Tillis eased his aching frame up out of the chair and went back to the open corner door. He peered inside, saw a thin man in a gray suit sitting behind a desk smoking a pipe. That explained some of the relaxed rules about smoking. Tillis tapped on the open door and Herb Hoel looked up from what looked like a copy of The New York Times. The story Tillis could make out once more featured Senator Martinez, this time hammering home another of his platform issues. This time the pitch was that America needed to clean up its own lingering civil rights issues before taking on those of the world.
“Yes?” Herb Hoel lowered the paper and politely folded it without losing eye contact.
“I’m the Texas Ranger working on the two Spurlock cases. Do you mind if I come in and ask a few questions?”
“That’s politely put, young man. Come on in and settle. What’s on your mind?”

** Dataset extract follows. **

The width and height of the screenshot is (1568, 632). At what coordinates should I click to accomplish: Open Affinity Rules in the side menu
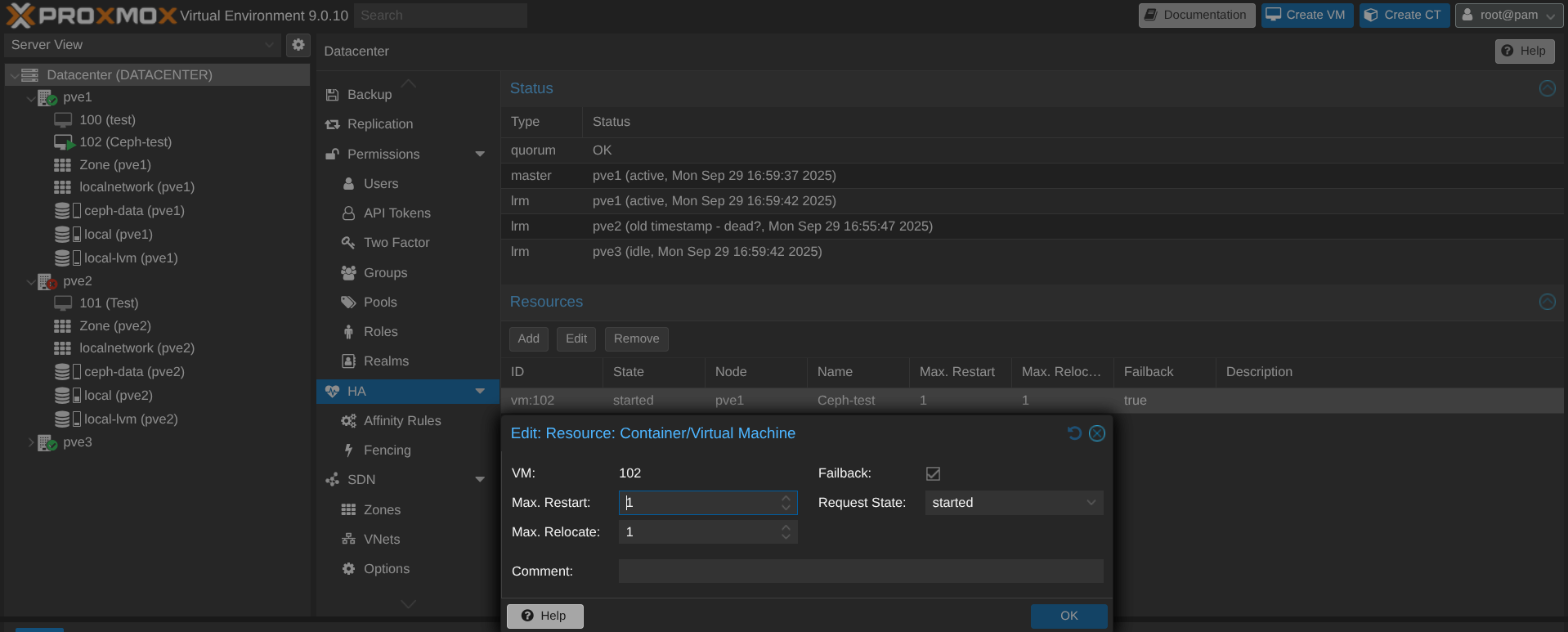[x=401, y=421]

The room was big, and had tinted windows that looked out onto both of the major streets of Hoel’s Dam. The desk was teak, or some equally dark wood, and was as big as all the reporters’ desks together. Both walls without windows were lined with bookshelves. The carpet outside had been a dull gray. Inside the office, the carpet was a thick burgundy that gave beneath his steps and went well with the off-white textured wallpaper on the wall space not covered by shelves. The room set a tone that said there was a difference in people, as did the air-conditioning, set ten degrees cooler than the newsroom so boss Hoel, who looked to be in his early sixties, could wear a suit jacket that looked tailored.
“This is my first forty-year-old murder,” Tillis said as he crossed the room. “I was hoping to do some research here. Maybe you can even tell me what went on back then.”
“Oh, I’d have been too young to know much of what was going on, and people don’t talk about the past as much around here as you’d think, at least not to me.”
On the surface, it was one of the most absurd things Tillis had ever heard. He had yet to meet a newspaper man who didn’t have an itch to know every little thing, all the way down to the smallest corpuscle of someone’s blood. And Herb wasn’t too young, though he might have been on an extended toot at the time, given some of the rumors he had heard about the man. He was being stonewalled, and he knew it.
“Do you have some of the old papers that go back that far?”
Herb Hoel took the straight-stemmed briar pipe with a medium round bowl out of his mouth and carefully set it in the marble ashtray with its own pipe rest. He sighed, or tried to. He seemed the kind of person who found it hard to show emotion, even mock regret.
The publisher was lean, upright, and had a careful way of doing every little thing, even to picking up a pipe tamper and starting to clean out the bowl of another pipe he took from a drawer, this one a stained meerschaum. Tillis would have guessed military, if he hadn’t heard somewhere that Old Bill Hoel had paid good money to see that Herb hadn’t gone that route. The rigid mannerisms could come from an Ivy League background, though that contrasted with Thirsty Mills’ ways, and Tillis knew Mills’d gathered up a sheepskin back in one of those dusty Ivory Tower schools. No, it had to be old money. The Hoels owned this town, and that was the belabored care of movement he was seeing in Herb, the easy-going but controlled way he folded his hands on the desk when he was done fiddling with the pipe.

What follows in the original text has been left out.